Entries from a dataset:
□ □ □ □ □

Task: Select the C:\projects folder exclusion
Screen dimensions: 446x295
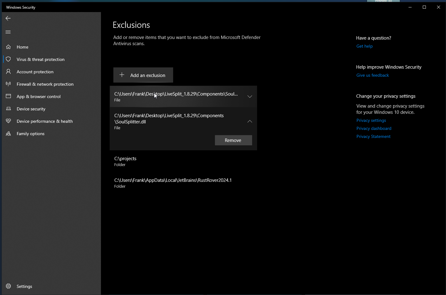Action: (125, 161)
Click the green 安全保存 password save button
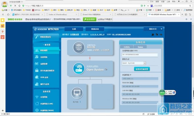 [x=90, y=19]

□ □ □ □ □

REQUIRED TASK: Give back the lines above unchanged, but leave the pictures out.

TASK ANSWER:
Task: Select the C:\projects folder exclusion
Screen dimensions: 446x295
Action: (125, 161)
Click the green 安全保存 password save button
 [x=90, y=19]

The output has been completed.